- _YOUR OBJECTIVE_: Which lines run from the line with "Given: Open the Overview panel icon" through the line with "Given: Select the" in the entries below? Print them exactly, both ends included, and nothing more.

- _GIVEN RECORDS_:

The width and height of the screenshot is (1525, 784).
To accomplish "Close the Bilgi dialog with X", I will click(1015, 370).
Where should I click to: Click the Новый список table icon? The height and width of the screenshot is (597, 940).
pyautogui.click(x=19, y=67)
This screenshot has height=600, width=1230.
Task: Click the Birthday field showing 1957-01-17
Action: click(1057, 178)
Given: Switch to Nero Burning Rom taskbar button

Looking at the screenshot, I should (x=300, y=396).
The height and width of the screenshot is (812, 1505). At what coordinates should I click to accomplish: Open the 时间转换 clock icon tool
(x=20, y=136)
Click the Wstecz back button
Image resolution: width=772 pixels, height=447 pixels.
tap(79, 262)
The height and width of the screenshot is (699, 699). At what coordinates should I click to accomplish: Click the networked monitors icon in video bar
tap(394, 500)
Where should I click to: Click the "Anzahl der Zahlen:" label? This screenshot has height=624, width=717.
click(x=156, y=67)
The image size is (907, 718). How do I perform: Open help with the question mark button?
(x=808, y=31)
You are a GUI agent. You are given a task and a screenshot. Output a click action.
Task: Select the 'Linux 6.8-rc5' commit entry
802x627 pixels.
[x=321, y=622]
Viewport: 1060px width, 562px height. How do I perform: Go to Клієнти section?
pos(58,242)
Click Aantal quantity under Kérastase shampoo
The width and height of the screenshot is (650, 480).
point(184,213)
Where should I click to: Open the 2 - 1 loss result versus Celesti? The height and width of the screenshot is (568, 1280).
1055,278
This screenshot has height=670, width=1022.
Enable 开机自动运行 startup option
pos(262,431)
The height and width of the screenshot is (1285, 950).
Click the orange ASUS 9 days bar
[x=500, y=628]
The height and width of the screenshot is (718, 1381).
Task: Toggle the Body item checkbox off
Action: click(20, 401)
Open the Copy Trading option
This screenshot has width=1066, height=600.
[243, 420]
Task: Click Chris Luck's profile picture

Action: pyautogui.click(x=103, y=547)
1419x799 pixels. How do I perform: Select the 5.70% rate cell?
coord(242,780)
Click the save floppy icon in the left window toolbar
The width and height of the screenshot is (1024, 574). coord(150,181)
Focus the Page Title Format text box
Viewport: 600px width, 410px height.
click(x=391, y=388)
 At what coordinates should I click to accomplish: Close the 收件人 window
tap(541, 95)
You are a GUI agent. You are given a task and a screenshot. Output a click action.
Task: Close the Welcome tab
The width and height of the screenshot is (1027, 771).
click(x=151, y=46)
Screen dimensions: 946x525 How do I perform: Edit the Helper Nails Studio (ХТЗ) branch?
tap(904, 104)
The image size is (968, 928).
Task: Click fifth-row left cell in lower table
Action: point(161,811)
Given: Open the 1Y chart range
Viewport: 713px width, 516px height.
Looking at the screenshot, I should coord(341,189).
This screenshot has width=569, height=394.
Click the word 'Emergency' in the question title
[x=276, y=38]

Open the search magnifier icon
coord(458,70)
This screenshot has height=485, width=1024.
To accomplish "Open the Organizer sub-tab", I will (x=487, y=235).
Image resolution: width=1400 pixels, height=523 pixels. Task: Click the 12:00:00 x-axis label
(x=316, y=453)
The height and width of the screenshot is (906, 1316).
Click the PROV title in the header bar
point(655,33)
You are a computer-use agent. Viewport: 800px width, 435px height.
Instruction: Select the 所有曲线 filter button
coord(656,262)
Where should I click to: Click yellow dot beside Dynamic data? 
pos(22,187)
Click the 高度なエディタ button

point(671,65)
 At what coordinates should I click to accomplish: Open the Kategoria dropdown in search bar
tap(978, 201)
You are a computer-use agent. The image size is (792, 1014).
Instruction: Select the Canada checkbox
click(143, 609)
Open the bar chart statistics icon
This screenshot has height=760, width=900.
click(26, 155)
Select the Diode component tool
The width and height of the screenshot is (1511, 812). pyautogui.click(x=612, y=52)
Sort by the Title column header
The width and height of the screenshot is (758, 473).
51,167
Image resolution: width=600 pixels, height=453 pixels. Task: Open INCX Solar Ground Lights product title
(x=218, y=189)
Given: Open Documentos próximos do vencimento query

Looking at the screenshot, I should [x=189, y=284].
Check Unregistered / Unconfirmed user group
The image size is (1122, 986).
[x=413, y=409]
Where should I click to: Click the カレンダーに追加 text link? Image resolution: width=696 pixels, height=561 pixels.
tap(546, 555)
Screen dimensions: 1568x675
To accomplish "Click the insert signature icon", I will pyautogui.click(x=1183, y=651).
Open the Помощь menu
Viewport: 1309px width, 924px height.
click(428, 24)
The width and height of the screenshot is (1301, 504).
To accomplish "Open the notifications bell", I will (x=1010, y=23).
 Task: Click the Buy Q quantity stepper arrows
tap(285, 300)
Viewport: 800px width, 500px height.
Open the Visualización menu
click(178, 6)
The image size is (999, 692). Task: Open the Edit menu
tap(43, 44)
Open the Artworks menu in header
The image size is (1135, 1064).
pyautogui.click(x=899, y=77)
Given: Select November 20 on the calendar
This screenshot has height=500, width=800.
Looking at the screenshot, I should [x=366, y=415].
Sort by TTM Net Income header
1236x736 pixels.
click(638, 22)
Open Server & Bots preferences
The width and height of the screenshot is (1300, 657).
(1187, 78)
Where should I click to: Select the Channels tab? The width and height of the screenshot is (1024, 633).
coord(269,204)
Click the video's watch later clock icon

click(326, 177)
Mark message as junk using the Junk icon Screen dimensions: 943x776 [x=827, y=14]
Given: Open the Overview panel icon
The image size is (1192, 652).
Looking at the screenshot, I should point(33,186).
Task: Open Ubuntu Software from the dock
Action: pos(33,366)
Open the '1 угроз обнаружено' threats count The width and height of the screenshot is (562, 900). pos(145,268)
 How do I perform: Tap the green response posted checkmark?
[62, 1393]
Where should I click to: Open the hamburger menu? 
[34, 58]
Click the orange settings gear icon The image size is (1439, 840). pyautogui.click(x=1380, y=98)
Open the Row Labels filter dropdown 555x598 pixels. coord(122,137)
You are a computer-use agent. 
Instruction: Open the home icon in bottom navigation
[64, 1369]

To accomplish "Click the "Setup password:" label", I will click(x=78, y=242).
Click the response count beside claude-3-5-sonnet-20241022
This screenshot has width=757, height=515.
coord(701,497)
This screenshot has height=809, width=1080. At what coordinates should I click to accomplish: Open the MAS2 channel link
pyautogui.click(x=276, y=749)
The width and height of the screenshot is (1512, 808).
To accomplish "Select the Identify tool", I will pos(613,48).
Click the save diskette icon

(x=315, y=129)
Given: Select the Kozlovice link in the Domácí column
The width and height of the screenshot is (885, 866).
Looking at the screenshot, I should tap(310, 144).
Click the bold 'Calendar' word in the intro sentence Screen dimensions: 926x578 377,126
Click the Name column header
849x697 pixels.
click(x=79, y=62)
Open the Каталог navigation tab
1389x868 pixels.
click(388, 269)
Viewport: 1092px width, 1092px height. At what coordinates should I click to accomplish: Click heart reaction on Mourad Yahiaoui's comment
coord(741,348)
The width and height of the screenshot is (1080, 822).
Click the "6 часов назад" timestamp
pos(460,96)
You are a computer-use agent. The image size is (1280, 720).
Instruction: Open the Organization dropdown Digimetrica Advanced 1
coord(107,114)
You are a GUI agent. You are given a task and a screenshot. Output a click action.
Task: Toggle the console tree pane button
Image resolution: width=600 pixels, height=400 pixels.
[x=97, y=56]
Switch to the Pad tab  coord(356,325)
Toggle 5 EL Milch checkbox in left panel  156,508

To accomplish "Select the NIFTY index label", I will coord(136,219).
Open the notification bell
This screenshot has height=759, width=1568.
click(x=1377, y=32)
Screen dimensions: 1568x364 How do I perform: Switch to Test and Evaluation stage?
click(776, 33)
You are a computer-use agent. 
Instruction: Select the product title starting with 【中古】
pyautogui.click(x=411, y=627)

- _TASK ANSWER_:
Given: Open the Overview panel icon
The image size is (1192, 652).
Looking at the screenshot, I should point(33,186).
Task: Open Ubuntu Software from the dock
Action: pos(33,366)
Open the '1 угроз обнаружено' threats count The width and height of the screenshot is (562, 900). pos(145,268)
 How do I perform: Tap the green response posted checkmark?
[62, 1393]
Where should I click to: Open the hamburger menu? 
[34, 58]
Click the orange settings gear icon The image size is (1439, 840). pyautogui.click(x=1380, y=98)
Open the Row Labels filter dropdown 555x598 pixels. coord(122,137)
You are a computer-use agent. 
Instruction: Open the home icon in bottom navigation
[64, 1369]

To accomplish "Click the "Setup password:" label", I will click(x=78, y=242).
Click the response count beside claude-3-5-sonnet-20241022
This screenshot has width=757, height=515.
coord(701,497)
This screenshot has height=809, width=1080. At what coordinates should I click to accomplish: Open the MAS2 channel link
pyautogui.click(x=276, y=749)
The width and height of the screenshot is (1512, 808).
To accomplish "Select the Identify tool", I will pos(613,48).
Click the save diskette icon

(x=315, y=129)
Given: Select the Kozlovice link in the Domácí column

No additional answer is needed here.